But they called him.  When he got there he looked at me hard and said, “Are. You. All right,” and looked at me even harder as I mumbled, “Yessir.”

He didn’t say anything on the way home, and he didn’t murder me when we got there.  There was no beating the  next day. No loud lecture peppered with rhetorical questions that I better answer when he was talking to me and better shut up when he was talking.  He didn’t pronounce my eternal grounding or burn my belongings and throw me out.  For weeks he barely spoke to me at all.  He just looked at me.  He said nothing, and I saw rage in his eyes.  I figured that he figured that if he opened his voice to the seething fury behind his eyes he would end up  murdering me. 

Exactly a week after my arrest, Saturday evening after finishing all of my tasks on the family farm--- tasks that I was suddenly able to do without instruction or reminders from my father--- I (Did I mention that I was 16?) asked my father if I could borrow his car and go out.

Silence.  The eyes. 

I withdrew my request and retired to my room to contemplate the fragility of life while huddled in a corner of my bed, knees pressed against my chest, watching the door for movement.

I’m 43 years old now, and I hadn’t asked my father about that incident until two weeks ago. 

Pops said, “I wasn’t mad at you.  I knew how them state troopers could be and if he had messed with you I was gone lay some hot stuff on his a**.  I didn’t want you going back down there cause they be waitin’ on you.  I know what I’m talking about, boy.  And if they’d hurt you----- none of them was going home.”

I hadn’t considered that my father grew up in segregated, rural Mississippi.  When he was in college, he marched with Medgar Evers.  He drove through Ku Klux Klan rallies down the road from his house,and knew men who’d been beaten or disappeared by state troopers.

The silent fire I had seen in his eyes wasn’t just rage.  It was mostly worry.  He had been quiet because he had no words for how scared he was for his child.  Yes, my father was mad at me for acting so recklessly but he was seething against the system that he believed was a threat to his stupid 16 year old son. He stopped me from going back to Hattiesburg not because he wanted to hurt me but because he didn’t want me to get hurt.
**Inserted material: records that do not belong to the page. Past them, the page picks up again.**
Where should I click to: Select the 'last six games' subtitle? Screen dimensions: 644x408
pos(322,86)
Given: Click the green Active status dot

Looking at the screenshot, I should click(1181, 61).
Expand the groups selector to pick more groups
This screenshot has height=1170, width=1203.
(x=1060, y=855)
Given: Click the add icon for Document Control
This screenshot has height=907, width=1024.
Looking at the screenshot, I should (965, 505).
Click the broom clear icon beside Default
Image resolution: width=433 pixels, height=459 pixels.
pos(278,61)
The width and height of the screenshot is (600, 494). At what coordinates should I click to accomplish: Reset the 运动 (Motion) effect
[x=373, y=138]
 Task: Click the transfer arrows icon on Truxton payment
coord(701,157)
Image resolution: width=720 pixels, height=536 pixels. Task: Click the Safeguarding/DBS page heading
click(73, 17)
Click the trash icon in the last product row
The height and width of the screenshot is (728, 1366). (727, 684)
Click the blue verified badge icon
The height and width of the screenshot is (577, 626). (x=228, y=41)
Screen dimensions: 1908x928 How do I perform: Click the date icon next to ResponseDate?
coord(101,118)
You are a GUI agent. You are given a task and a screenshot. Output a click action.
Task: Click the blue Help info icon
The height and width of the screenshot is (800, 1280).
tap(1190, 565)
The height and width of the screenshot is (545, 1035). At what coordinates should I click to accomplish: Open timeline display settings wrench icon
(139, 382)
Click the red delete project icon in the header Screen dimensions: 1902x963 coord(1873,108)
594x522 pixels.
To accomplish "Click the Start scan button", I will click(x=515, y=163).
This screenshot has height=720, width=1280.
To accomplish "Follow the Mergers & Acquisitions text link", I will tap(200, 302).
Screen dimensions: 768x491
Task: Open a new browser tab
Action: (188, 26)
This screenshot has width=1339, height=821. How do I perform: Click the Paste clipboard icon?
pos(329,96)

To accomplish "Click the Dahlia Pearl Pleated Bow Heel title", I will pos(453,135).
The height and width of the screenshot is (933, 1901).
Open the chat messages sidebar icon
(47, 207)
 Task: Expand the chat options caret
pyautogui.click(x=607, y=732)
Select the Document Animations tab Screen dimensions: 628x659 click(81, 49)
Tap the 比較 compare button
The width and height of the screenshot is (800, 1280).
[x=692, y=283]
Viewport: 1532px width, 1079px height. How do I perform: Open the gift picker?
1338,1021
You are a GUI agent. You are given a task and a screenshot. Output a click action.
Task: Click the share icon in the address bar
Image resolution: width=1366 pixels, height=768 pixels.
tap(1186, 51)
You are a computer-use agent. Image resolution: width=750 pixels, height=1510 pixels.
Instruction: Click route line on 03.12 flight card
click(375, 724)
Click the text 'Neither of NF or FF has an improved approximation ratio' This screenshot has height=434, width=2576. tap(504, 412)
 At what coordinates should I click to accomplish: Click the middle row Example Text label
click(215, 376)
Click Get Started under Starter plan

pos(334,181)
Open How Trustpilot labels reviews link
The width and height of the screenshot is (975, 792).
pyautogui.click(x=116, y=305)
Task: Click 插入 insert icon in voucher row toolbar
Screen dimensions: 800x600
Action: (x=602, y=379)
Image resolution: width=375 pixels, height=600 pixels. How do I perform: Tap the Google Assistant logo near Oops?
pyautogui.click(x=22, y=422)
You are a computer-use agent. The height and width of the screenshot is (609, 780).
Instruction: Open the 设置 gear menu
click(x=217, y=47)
For nearly 30 years I had completely misunderstood my Father’s feelings.

Just like we misunderstand God’s feelings. 

When the book of Isaiah begins, Israel, the children of God, had been acting like they didn’t have a lick of sense.  They’d sinned so terribly and persistently that their Father, our Father went silent. 

He didn’t even want to punish them anymore

Why should you be stricken again? You will revolt more and more.  The whole head is sick, and the whole heart faints. (Isaiah 1: 5)

They were so close to being as bad as Sodom and Gomorrah (Isaiah 1: 9) that God called them Sodom and Gomorrah (Isaiah 1: 10).

God responded by calling for ---- silence.

No more sacrificing (verse 11).
No more worshipping (verse 12).
No more special services (verse 13)
Don’t come to Me asking permission to go out in the vehicle of My blessing (verse 15).

I used to think that Old Testament passages like this were only about God’s wrath and anger upon His people.   I’d misunderstood.  In verse 15, the Lord declared that He’s through listening.  But  in the  next verses He invited His children to come away from the sin He knew was the real threat.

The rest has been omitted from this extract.